What you have to do »
Please write out every entry below exactly, leaving out any pictures.

Dataset items
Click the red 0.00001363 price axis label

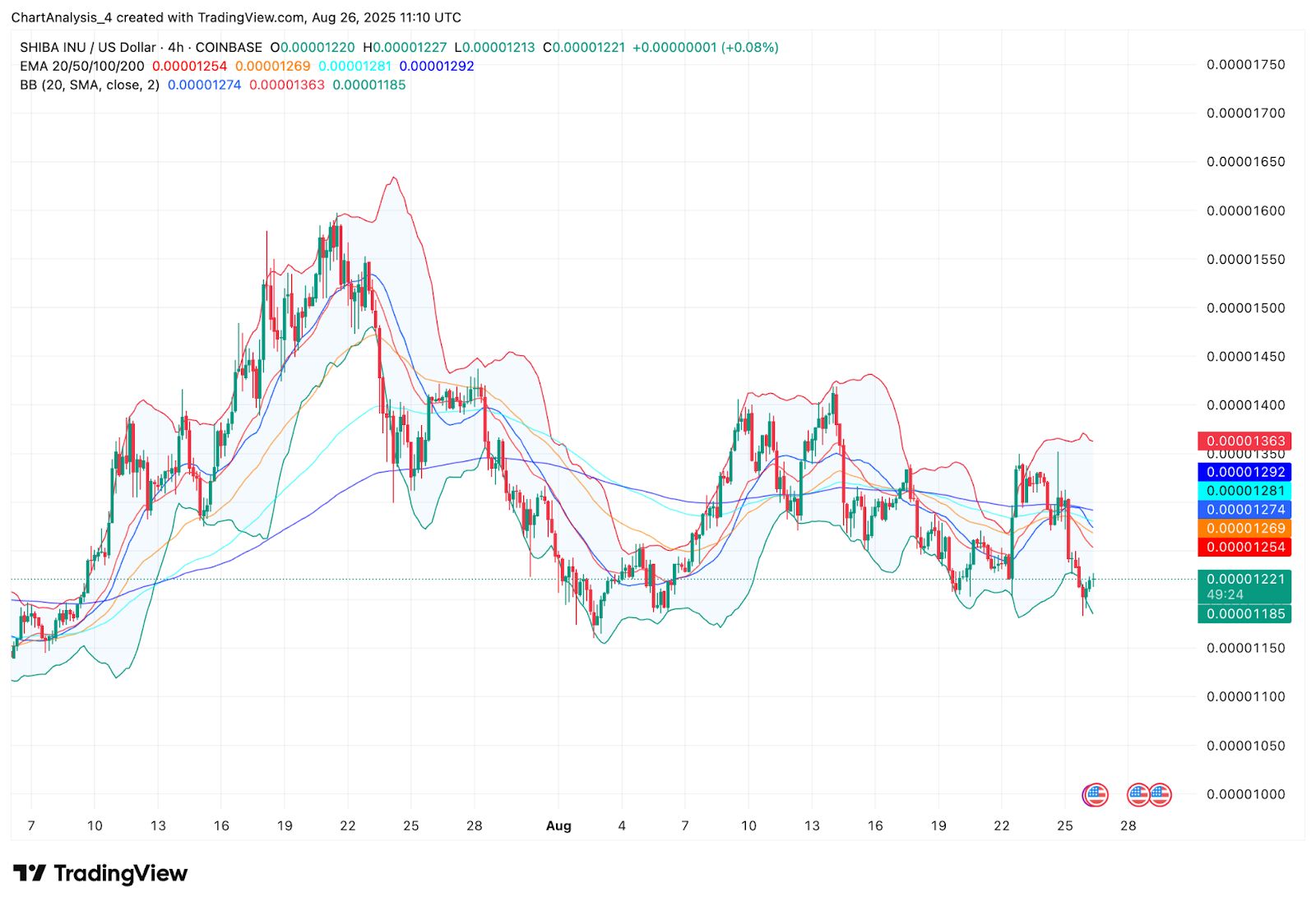(x=1244, y=441)
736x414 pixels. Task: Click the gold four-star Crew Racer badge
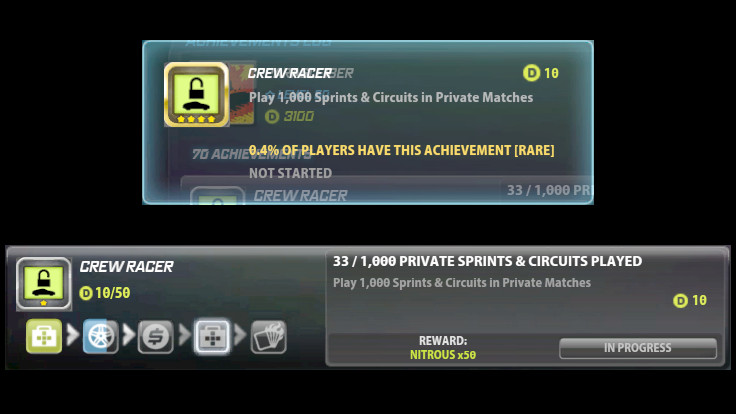[x=196, y=94]
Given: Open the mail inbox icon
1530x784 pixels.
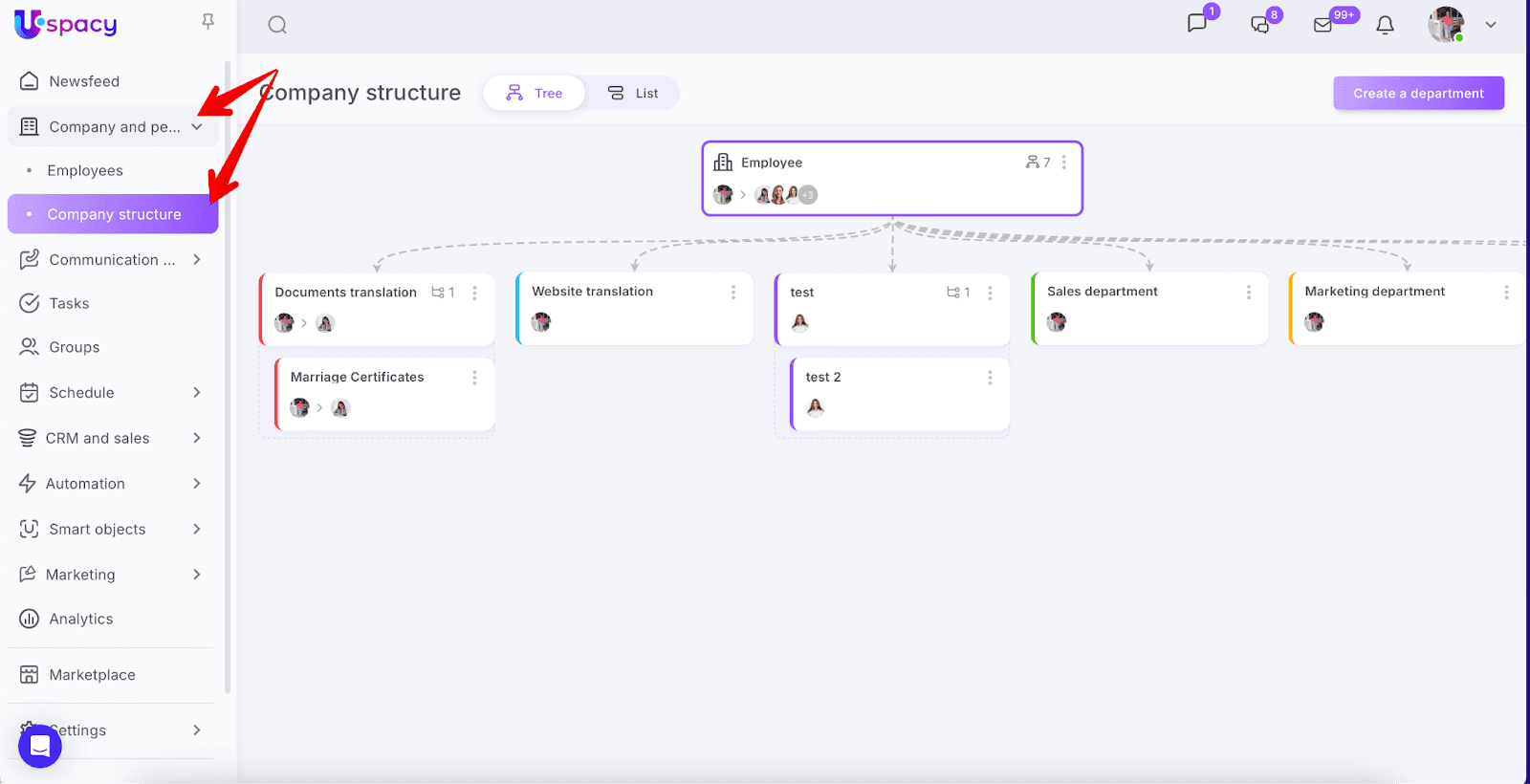Looking at the screenshot, I should pos(1323,25).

Task solution »
Click the red 0.00001363 price axis label

(x=1244, y=441)
736x414 pixels. Task: Click the gold four-star Crew Racer badge
[x=196, y=94]
Given: Open the mail inbox icon
1530x784 pixels.
Looking at the screenshot, I should pos(1323,25).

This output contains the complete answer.